--- DIRECTIONS ---
Using the entries below, quote exactly the span of lines that begins with the line containing "Click Remove Order (移除订单) toolbar icon" and ends with the final line.

--- RECORDED DATA ---

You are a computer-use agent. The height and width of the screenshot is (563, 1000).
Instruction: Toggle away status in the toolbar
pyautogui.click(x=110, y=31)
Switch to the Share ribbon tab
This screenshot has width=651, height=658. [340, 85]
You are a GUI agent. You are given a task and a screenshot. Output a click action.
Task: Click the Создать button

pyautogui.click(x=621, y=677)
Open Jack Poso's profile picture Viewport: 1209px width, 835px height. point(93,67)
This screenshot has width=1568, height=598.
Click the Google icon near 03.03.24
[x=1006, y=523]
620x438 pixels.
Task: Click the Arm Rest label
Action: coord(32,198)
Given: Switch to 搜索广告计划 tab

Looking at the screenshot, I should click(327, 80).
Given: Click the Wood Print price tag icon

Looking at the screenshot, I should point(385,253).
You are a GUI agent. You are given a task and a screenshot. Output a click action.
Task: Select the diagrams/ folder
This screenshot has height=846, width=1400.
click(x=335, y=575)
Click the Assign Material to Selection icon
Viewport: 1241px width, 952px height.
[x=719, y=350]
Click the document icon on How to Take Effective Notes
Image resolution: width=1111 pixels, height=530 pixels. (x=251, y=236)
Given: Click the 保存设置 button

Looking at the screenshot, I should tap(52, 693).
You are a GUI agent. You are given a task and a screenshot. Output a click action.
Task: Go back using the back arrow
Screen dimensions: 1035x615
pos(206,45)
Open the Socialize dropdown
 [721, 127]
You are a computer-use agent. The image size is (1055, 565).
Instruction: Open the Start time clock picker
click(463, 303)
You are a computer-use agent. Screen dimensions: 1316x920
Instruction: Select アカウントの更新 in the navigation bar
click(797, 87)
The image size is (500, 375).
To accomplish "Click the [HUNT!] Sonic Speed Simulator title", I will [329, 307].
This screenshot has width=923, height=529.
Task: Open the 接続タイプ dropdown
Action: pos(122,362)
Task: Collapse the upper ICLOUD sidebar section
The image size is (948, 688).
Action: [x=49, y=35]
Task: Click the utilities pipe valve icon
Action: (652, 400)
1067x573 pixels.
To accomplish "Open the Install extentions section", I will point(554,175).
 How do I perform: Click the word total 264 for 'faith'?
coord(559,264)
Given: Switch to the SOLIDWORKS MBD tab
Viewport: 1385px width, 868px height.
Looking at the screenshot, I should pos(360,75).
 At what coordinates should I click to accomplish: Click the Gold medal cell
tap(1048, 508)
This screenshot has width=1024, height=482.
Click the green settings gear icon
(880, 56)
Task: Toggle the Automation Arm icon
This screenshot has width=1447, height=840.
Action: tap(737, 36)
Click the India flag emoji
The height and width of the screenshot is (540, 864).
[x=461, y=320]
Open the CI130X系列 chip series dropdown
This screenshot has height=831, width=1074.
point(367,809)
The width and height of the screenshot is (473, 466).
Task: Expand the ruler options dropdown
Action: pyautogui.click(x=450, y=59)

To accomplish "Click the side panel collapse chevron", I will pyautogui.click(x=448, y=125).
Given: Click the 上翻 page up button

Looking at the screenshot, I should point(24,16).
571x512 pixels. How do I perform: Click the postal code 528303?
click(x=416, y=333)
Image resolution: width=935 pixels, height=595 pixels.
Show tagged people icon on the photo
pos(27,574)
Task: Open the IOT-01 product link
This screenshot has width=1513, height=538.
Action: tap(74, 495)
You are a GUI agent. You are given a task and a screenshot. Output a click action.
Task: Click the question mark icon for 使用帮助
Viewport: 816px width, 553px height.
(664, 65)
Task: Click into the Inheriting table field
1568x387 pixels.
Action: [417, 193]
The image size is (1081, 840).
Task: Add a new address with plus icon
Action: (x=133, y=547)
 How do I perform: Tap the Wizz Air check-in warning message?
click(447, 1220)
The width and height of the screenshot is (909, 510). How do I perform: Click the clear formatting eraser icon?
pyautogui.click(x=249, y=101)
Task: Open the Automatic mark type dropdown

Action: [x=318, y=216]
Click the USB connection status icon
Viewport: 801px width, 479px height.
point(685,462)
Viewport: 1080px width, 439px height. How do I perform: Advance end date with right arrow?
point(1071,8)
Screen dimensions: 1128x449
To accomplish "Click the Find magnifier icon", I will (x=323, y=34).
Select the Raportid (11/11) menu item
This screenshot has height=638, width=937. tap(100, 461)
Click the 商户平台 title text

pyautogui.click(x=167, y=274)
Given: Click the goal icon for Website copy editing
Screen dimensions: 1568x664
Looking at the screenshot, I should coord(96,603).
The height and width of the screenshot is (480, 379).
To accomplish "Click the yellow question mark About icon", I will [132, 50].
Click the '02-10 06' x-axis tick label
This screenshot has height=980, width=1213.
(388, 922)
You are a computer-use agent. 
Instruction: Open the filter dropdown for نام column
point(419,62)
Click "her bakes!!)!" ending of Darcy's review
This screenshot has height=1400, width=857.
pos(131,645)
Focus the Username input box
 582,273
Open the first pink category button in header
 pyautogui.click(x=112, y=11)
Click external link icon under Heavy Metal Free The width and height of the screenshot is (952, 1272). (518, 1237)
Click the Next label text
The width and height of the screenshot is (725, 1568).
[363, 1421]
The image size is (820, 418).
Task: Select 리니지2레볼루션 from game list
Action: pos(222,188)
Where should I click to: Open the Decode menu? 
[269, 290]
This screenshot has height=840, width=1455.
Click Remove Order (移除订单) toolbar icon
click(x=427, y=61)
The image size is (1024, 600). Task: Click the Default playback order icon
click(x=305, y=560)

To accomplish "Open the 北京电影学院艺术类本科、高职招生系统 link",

--- OUTPUT FOR THIS TASK ---
Click Remove Order (移除订单) toolbar icon
click(x=427, y=61)
The image size is (1024, 600). Task: Click the Default playback order icon
click(x=305, y=560)

To accomplish "Open the 北京电影学院艺术类本科、高职招生系统 link",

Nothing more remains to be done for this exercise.